Sporting News, The, Oct 9, 1995 by Rachel Bachman

It is days before Minnesota opens the season, and Coach Jim Wacker should not be so chipper. He is teetering on a 9-24 record for the Golden Gophers, and he is about to enter the penultimate season of his five-year contract. Still, there is nothing uptight about this pink-faced, pleasant man as he settles his doorway-height frame in his office chair, as if to nap before supper. As always, there is the grin, which comes easily and can make even the fiercest of alumni forget their gripes and tell him to give 'em hell on Saturday. He talks like a soft-sell Southern pitchman, and today he is selling the positives about his team. "We had a 54 percent graduation rate last year," he says, with his trademark enthusiasm, "and well double that."

Lately, mathematical impossibilities aren't so impossible; last season, the Gophers flushed 11th in the Big Ten. Wacker and the Gophers ended up winning this years opener and open the Big Ten season this week against Purdue with a 2-1 record, but they haven't won the conference since 1967 and have finished higher than fifth only once since 1976. But Wacker has reason to feel optimistic, because he has something on his side. It's called the Blue Ribbon Football Panel.

After last season, university President Nils Hasselmo and vice president for student development and athletics McKinley Boston brought together 18 people with connections to the university: Wacker, senior associate athletic director Mark Dienhart and former Gopher and current Minnesota Vikings defensive coordinator Tony Dungy, as well as professors, alumni, and business and civic leaders. Their mission: Find a way to revive a program that won four Associated Press national championships, all before the Kennedy administration.

Football and other "turnaround" committees are fairly common around the country but usually are smaller in scale and scope. Dennis Labissoniere, a spokesman for the Big Ten Conference who has worked there for 10 years, says he hasn't heard in recent times of a committee such as the Gophers', which is unique because it encompassed so many different groups within the university. The fact that the coach was involved was also unusual.

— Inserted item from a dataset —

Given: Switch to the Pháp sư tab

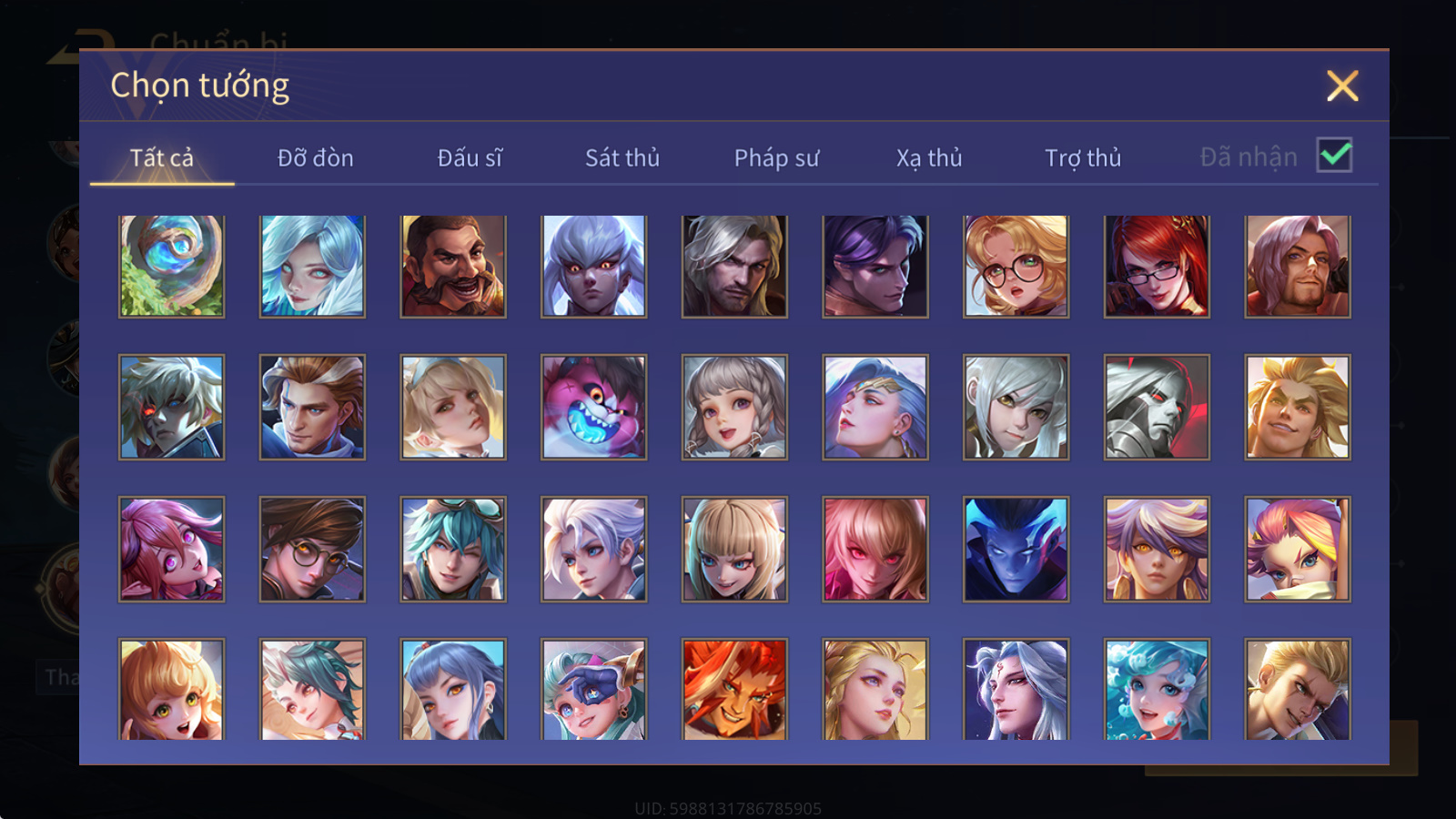Looking at the screenshot, I should pos(776,157).
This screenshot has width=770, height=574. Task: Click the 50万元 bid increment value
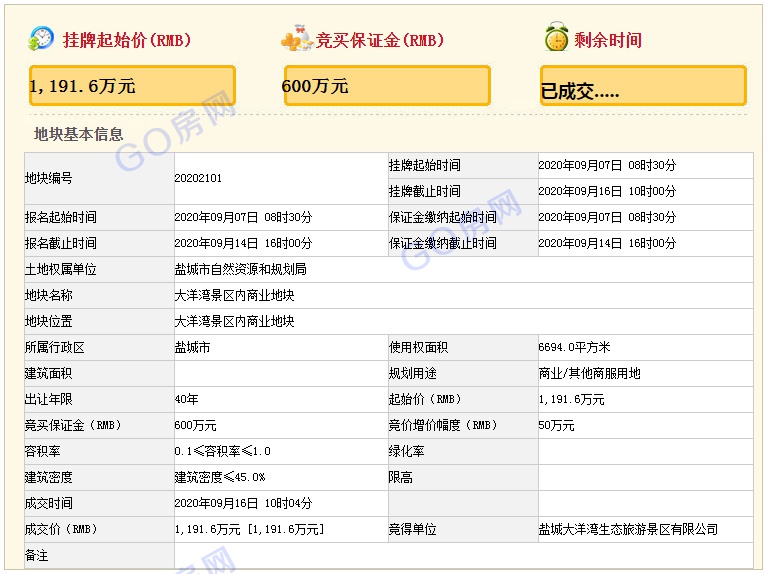pyautogui.click(x=556, y=425)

In the offseason, the panel spent eight months scrutinizing every factor that might hinder the football program. Every factor, that is, except one. Dienhart says that for 30 years, when blame fell, it usually landed on the coach. "We reached the point where we got a little bit tired of that response," he says. So instead of pressuring Wacker -- there are no demands for "significant improvement" as at Georgia -- panel members examined Minnesota's predicament. Then they hit the road.

They hired former NCAA executive director and current United States Olympic Committee President Dick Schultz as a consultant. And at his suggestion, he and nine members of the panel, including Wacker and Boston, went on trips to three schools. They visited Nebraska because of its outstanding walk-on program and because, like the Gophers' program, it's in a low-population state. They went to Tennessee to see its facilities, and visited Kansas State, to find out how it has become one of the greatest turnarounds in recent history.

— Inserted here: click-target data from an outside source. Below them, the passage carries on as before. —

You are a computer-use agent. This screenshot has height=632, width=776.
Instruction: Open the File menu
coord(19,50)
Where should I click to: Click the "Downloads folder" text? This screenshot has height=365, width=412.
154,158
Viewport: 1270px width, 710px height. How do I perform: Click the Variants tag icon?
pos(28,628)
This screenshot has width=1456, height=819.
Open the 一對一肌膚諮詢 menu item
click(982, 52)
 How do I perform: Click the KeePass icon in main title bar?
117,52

Although the panel didn't find any secret formulas, it found inspiration, along with one important link: All three schools show an uncompromising commitment to their programs, from the president down. At Kansas State, panel members could see how football had changed not only the landscape of the university (football facilities have been upgraded by more than $10 million), but the behavior of its community.

"The most noticeable thing is at basketball games," Kansas State Collegian sports editor Dan Lewerenz says. "The whole student section waits for (football Coach) Bill Snyder. When he shows up, they do the We're-not-worthy' bow. We're a great basketball school, and we're immortalizing a football coach."

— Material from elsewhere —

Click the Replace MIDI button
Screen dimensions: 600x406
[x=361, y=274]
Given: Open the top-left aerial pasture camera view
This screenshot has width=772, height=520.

But Snyder says his program, which has become the rebound model for the country, did not merit such a visit from the panel members. "They wanted (the visit) to be magic," Snyder said in July. "But it's good people who care and worked real hard at what they did (that, saved Kansas State's program). To me, there's no other answer." Recently, the committee submitted its final report to the Board of Regents. Some of the panel's work has already resulted in changes; some suggestions still need approval. But there are three areas that are in transition:

Recruiting. For Minnesota to succeed, it must successfully recruit outside the low-population states of the upper Midwest. This is where Wacker's job security factors in. His recruiting base in Texas was built upon 18 years of coaching there. That would be difficult for a new coach to reestablish. In 1992, his first season, there were three players on the team from Texas. This year, there are 24, including running back and long-shot Heisman Trophy candidate, Chris Darkins. "If Wacker were fired," former Gophers coach Cal Stoll says, "it would absolutely kill the program." Past coaching turnover also has led to countless local recruits leaving the state. For example, tailback Carl McCullough from St. Paul now plays for Wisconsin, and safety Steve Rosga from Roseville picked Colorado. To help gain a foothold for the best local talent, the Gophers in the offseason hired Mark Tommerdahl, who grew up in Fergus Fahs, Minn., as recruiting coordinator and assistant coach.